For the majority of infectious diseases, however, antibiotics would actually not be necessary if alternatives were available. Such alternatives could be anti-virulence strategies that do not kill but disarm bacteria. The concept is simple: small molecules inhibit enzymes that are essential for infection rendering the bacterium disarmed [10]. Such infection related functions can be virulence factors like toxins and extracellular enzymes, proteins for adhesion to eukaryotic cells, type III secretion systems, or central regulators of virulence. Anti-virulence strategies also include inhibiting population behavior like biofilm formation or bacterial coordination by quorum sensing. Once the bacteria are disarmed the host immune response eventually will clear the intruders. It is proposed that some anti-virulence strategies would be less prone to resistance development, as they don't exert direct selective pressure. Anti-virulence strategies are in development and have already proven successful in animal models [11]. Applications could be preventive care after surgeries, treatment of chronic and recurrent infections, as well as most other not immediately life-threatening diseases.

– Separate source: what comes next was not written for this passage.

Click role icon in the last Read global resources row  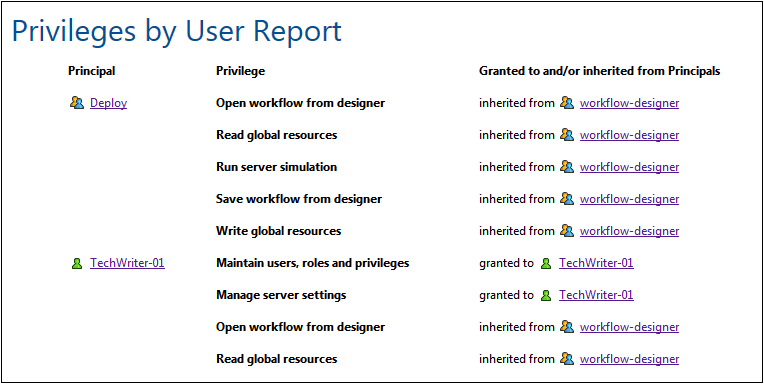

Strategies of the future also may involve lytic bacteriophages as narrow spectrum agents against certain pathogens [12]. Phage therapy may have several advantages over antibiotics like the reproduction of the therapeutic agent in the host body and accumulation at the site of infection [13]. Further strategies may involve vaccinations against key pathogens which, however, can only be used for prophylaxis and not for treatment of an ongoing infection [14]. Vaccines against multi-drug resistant Staphylococcus aureus (MRSA) are currently under development. In contrast to vaccines, antibodies can be even used therapeutically as narrow spectrum drugs [15].

Further preventive methods may include material modifications such as impregnating catheters and implants with anti-biofilm agents or antibacterial nanoparticles [16]. Emerging physical treatment technologies like non-thermal gas plasmas -ionized gas generated by electric discharge - are currently in clinical trial and could be used for efficient treatment of wound infections [17]. Finally, supporting and controlling our beneficial microbial flora could be a major strategy for the prevention of infections in the future. Commensal bacteria are the first line of defense that physically occupy the existing niches of the human body, compete with intruding microbes, and produce a diversity of anti-bacterial and anti-fungal compounds and thereby prevent the invasion of pathogenic strains. Understanding the complex interactions in the microbiome and its importance for human health may help us in the future to preserve and directly control the composition of beneficial bacteria in our microbiome that strengthen our immune system and protect us from bacterial infections.

Antibiotic resistance poses a serious threat to our society and has led to an unfolding crisis for healthcare. Immediate actions should be taken to reduce the development and spreading of resistance to save antibiotics for the treatment of life-threatening infections. Alternatives to antibiotics are urgently needed and instead of a single strategy we will have to develop a broad mixture and combinations of narrow spectrum drugs and therapies that along with faster and more specific diagnostic methods can be applied to effectively treat infections. These strategies should simultaneously preserve the beneficial bacteria of the human microbiome and reduce the risk of resistance development and colonization with resistant strains.

My research is supported by the Emmy Noether program of DFG, the Zukunftskolleg of the University of Konstanz, and the Fonds der Chemischen Industrie. I also thank my mentor Andreas Marx for his support.